● **What the task asks**
Write out everything from the first of the lines below down to the line that contains "Action: coord(75,100)", keeping both ends and copying each line unchanged.

(Position data for words and items)
###

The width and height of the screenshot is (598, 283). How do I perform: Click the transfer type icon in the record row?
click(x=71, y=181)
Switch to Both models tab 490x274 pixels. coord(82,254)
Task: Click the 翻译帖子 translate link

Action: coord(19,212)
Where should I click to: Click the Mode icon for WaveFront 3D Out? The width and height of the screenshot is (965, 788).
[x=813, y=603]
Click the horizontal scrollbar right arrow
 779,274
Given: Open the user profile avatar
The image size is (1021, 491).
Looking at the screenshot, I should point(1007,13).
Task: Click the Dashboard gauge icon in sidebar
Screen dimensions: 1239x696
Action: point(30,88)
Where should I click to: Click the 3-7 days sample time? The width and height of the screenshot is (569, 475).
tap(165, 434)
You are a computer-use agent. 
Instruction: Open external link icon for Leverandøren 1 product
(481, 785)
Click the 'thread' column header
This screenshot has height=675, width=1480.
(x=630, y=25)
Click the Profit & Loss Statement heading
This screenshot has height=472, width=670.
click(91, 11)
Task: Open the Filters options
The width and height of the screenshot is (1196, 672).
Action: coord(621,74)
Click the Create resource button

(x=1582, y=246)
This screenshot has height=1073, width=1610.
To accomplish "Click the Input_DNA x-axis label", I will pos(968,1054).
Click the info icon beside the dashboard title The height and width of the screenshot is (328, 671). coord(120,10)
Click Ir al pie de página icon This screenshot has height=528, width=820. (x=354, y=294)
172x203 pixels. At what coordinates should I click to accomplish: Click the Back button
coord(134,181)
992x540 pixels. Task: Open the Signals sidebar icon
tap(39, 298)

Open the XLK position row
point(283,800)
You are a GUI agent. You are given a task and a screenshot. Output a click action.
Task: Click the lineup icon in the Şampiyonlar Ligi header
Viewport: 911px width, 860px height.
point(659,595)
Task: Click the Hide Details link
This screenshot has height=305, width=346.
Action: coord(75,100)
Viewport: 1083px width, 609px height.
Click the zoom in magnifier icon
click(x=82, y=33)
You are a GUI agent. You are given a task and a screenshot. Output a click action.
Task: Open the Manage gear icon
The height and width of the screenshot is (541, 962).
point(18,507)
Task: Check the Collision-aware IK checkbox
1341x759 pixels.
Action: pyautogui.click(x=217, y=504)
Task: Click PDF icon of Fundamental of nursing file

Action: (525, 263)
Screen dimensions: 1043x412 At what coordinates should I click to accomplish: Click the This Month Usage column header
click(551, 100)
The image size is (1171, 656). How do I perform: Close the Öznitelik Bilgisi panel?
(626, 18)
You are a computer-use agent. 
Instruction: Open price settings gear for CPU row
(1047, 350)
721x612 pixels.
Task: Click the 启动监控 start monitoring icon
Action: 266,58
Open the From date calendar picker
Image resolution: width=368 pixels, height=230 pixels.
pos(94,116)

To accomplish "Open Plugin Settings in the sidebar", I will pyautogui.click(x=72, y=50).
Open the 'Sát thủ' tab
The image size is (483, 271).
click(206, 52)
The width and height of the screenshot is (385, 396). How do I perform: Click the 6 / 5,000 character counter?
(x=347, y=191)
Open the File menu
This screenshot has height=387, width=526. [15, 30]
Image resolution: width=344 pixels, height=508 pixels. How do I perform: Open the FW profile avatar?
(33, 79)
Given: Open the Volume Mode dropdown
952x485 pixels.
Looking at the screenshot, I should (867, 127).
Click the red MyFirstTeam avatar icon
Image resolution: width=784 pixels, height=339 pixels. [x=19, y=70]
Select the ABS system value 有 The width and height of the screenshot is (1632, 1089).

###

● **Response for this exercise**
The width and height of the screenshot is (598, 283). How do I perform: Click the transfer type icon in the record row?
click(x=71, y=181)
Switch to Both models tab 490x274 pixels. coord(82,254)
Task: Click the 翻译帖子 translate link

Action: coord(19,212)
Where should I click to: Click the Mode icon for WaveFront 3D Out? The width and height of the screenshot is (965, 788).
[x=813, y=603]
Click the horizontal scrollbar right arrow
 779,274
Given: Open the user profile avatar
The image size is (1021, 491).
Looking at the screenshot, I should point(1007,13).
Task: Click the Dashboard gauge icon in sidebar
Screen dimensions: 1239x696
Action: point(30,88)
Where should I click to: Click the 3-7 days sample time? The width and height of the screenshot is (569, 475).
tap(165, 434)
You are a computer-use agent. 
Instruction: Open external link icon for Leverandøren 1 product
(481, 785)
Click the 'thread' column header
This screenshot has height=675, width=1480.
(x=630, y=25)
Click the Profit & Loss Statement heading
This screenshot has height=472, width=670.
click(91, 11)
Task: Open the Filters options
The width and height of the screenshot is (1196, 672).
Action: coord(621,74)
Click the Create resource button

(x=1582, y=246)
This screenshot has height=1073, width=1610.
To accomplish "Click the Input_DNA x-axis label", I will pos(968,1054).
Click the info icon beside the dashboard title The height and width of the screenshot is (328, 671). coord(120,10)
Click Ir al pie de página icon This screenshot has height=528, width=820. (x=354, y=294)
172x203 pixels. At what coordinates should I click to accomplish: Click the Back button
coord(134,181)
992x540 pixels. Task: Open the Signals sidebar icon
tap(39, 298)

Open the XLK position row
point(283,800)
You are a GUI agent. You are given a task and a screenshot. Output a click action.
Task: Click the lineup icon in the Şampiyonlar Ligi header
Viewport: 911px width, 860px height.
point(659,595)
Task: Click the Hide Details link
This screenshot has height=305, width=346.
Action: coord(75,100)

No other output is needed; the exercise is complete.